Chapter one's title of "From IFSMgr to the Internet" is not exactly
hype, and works on two levels. The first is an explanation of the
Installable File System Manager and its provision for management of
local storage, resources access by packet requests over a network, and
resources dealt with as (byte) serial data. (Hmmmm. Is Microsoft
doing a UNIX on us, and seeing absolutely everything as a file?) The
second is a demonstration run with the author's own (and provided)
MultiMon utility in order to learn what we can about file system
activity from a session with an Internet browser.
Chapter two gives us some more sample sessions, but with strictly
limited programs for more precise review of specific calls.
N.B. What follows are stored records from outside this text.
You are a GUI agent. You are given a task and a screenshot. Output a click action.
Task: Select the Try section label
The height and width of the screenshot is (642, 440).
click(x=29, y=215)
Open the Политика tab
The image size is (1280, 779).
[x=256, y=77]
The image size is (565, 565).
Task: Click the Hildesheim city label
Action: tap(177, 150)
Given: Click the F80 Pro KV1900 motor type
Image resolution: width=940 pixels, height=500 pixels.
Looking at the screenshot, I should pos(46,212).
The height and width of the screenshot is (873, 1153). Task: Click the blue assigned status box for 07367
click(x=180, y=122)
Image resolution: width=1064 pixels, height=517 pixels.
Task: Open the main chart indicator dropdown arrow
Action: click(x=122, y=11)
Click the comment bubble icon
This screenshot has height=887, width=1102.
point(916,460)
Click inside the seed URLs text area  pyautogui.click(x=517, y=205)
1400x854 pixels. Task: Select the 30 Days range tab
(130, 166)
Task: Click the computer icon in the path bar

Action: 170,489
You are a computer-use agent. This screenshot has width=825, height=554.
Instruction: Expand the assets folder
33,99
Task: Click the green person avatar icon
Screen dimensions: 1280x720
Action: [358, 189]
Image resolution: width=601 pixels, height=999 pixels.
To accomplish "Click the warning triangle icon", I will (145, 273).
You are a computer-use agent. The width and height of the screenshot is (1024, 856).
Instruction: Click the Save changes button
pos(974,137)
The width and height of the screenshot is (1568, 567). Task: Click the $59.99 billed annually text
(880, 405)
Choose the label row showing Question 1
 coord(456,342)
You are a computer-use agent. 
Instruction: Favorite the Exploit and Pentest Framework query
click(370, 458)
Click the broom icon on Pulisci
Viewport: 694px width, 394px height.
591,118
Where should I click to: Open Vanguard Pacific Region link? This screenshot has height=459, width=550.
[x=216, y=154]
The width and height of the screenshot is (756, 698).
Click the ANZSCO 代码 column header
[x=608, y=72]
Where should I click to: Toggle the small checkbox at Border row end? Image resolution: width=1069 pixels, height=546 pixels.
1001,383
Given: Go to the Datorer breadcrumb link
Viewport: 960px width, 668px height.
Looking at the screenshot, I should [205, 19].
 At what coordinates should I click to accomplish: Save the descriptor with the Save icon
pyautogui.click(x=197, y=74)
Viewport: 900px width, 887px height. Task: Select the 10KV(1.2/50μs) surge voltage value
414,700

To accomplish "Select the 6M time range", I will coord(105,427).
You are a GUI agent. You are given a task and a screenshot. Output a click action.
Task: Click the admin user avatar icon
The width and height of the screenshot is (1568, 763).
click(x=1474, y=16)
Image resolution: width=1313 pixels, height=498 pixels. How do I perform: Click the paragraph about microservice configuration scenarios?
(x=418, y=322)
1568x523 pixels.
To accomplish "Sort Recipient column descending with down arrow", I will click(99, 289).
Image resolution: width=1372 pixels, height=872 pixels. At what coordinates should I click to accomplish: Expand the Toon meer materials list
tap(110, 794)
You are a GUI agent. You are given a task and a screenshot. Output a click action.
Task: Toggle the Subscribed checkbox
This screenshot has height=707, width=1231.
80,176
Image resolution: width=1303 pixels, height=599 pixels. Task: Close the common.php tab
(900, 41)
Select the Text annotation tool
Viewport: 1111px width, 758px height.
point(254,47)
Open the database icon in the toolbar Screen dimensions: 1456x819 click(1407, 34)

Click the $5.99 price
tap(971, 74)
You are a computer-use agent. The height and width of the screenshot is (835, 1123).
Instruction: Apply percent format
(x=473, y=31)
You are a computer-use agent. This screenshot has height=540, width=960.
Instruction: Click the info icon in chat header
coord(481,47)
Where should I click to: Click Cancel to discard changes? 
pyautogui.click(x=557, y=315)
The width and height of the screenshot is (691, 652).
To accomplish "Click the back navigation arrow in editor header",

Using
MultiMon to trace the boot process, and the various ways IFSMgr is
used by different types of applications, is covered in chapter three.
File system APIs (Applications Programming Interfaces) are detailed in
chapter four for Win32, KERNEL32, and Win16. Chapter five looks at
the interrupts used by DOS.
Chapter six starts to looks at the installable parts of the file
system, the File System Drivers (FSDs) and the requests that can be
dispatched to them. Monitoring of file activity, and some more parts
of MultiMon, are in chapter seven. The structure and characteristics
of FSDs are detailed in chapter eight, which also gives a sample
driver that can be used to drive a monochrome monitor. Chapter nine
looks at the VFAT system, including some structural details on FAT32.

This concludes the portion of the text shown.